Kinematic constraints - System Analysis and Control

Kinematic constraints¶

Mechanical systems often involve multiple inertias (translating or rotating) that are constrained to move together. For example, when two gears interlock and one rotates, this forces the other to rotate along with it. This is known as a kinematic constraint.

One the one hand, these are two separate rotating bodies, each with a moment of inertia, external forces, and subject to Newton’s second law.
On the other hand, the two bodies are constrained to move together, so we can view them as a single body that moves in a complex way.

We will learn through examples to derive equations of motion for such systems.

Example: rack and pinion¶

A rack and pinion is a mechanical device that converts rotational motion to translational motion.
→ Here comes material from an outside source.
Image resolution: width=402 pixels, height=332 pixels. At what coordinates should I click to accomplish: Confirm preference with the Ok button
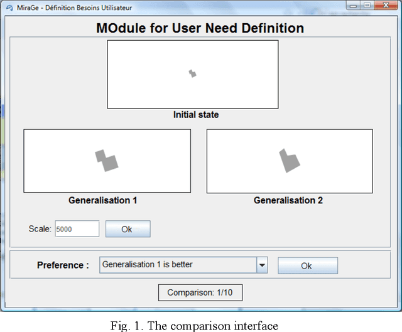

Typically, a torque is applied to a pinion (small gear), which is interlocked with a rack (flat surface with teeth). So when the pinion turns, the rack translates.
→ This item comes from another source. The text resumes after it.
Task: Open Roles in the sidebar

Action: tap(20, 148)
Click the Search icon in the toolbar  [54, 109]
Our goal is to derive a single equation of motion relating the applied torque $T_a$ to the rack position $x$ (we are not interested in the pinion angle).

Since there are two inertias (rack and pinion), we will draw two free body diagrams and derive two sets of equations. We also introduce an (unknown) horizontal force $F_0$ between the rack and pinion that represents the pinion pushing on the rack. We can assume this force is horizontal, since any vertical components will (i) produce no torque with respect to the pinion axis, and (ii) will not drive motion of the rack, since it is constrained to only move horizontally.

Free body diagrams for the rack (left) and pinion (right) for the system of . — Figure 2:Free body diagrams for the rack (left) and pinion (right) for the system of Figure 1.

It doesn’t matter which way we draw $F_0$ , as long as it is pointing in opposite directions on each free body diagram (Newton’s third law). The equations of motion are

\begin{aligned} F_s &= k x && \textsf{(spring)} \\ F_d &= b \dot x && \textsf{(damping)} \\ m \ddot x &= F_0 - F_s - F_d && \textsf{(rack)}\\ J \ddot \theta &= T_a - r F_0 && \textsf{(pinion)} \end{aligned}

(1)

Notice that we wrote $r F_0$ in the final equation, since we must use torque in the rotational version of Newton’s second law. Substituting and simplifying, we obtain

\begin{aligned} m \ddot x + b \dot x + k x &= F_0 \\ J \ddot \theta &= T_a - r F_0 \end{aligned}

(2)

We are now stuck; we have two equations, but three variables ( $x$ , $\theta$ , $F_0$ ). So it is impossible to eliminate both $F_0$ and $\theta$ . What is missing is a kinematic constraint. The rack and pinion do not move independently since they are interconnected. Every time the pinion turns an angle $\theta$ , a point on its circumference travels a distance $r\theta$ . Therefore, we have the kinematic constraint $x = r\theta$ . You can think of a kinematic constraint as a constraint on the variables in the system due to geometry.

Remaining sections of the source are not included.